Applying this test to the present case it is clear that the Departmental Enquiry did not proceed beyond the stage of service of charge sheet followed by the appellants explanation thereto. No evidence was recorded and no conclusion was arrived on the enquiry- It is further clear that the respondent did not want to take any punitive action against the appellant and since according to the conditions of service as well as the rules applicable to temporary servants the services of the appellant were liable to termination at any time on one months notice and without assigning any reasons whatsoever, the respondent discharged the appellant from service after giving one months notice.
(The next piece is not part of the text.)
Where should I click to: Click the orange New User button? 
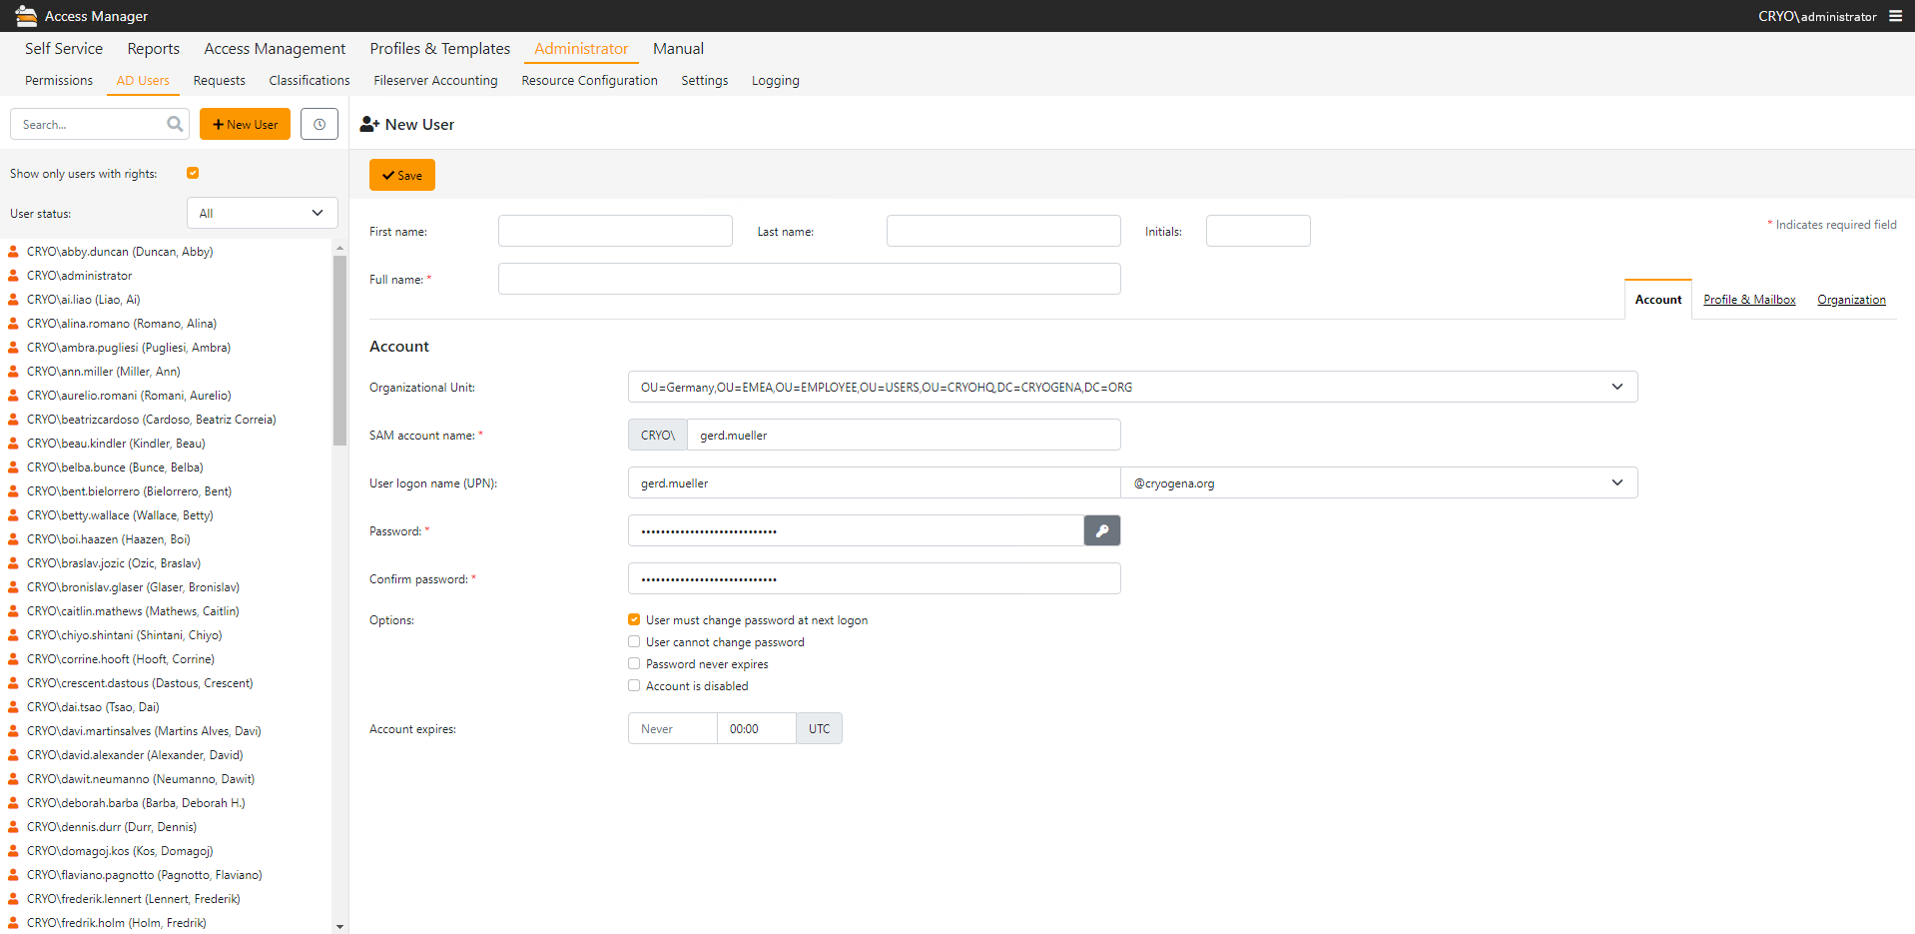245,124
In these circumstances it cannot be said that the alleged misconduct of the appellant was the very foundation of the impugned order of termination of service. On the other hand it was an order of discharge simpliciter against a temporary servant, in an unexceptionable form and consequently it does not attract the operation of Art.311 of the Constitution. 22. The result is that I do not see any force in this appeal, and hereby dismiss it. But in the circumstances of the case, I make no order as costs.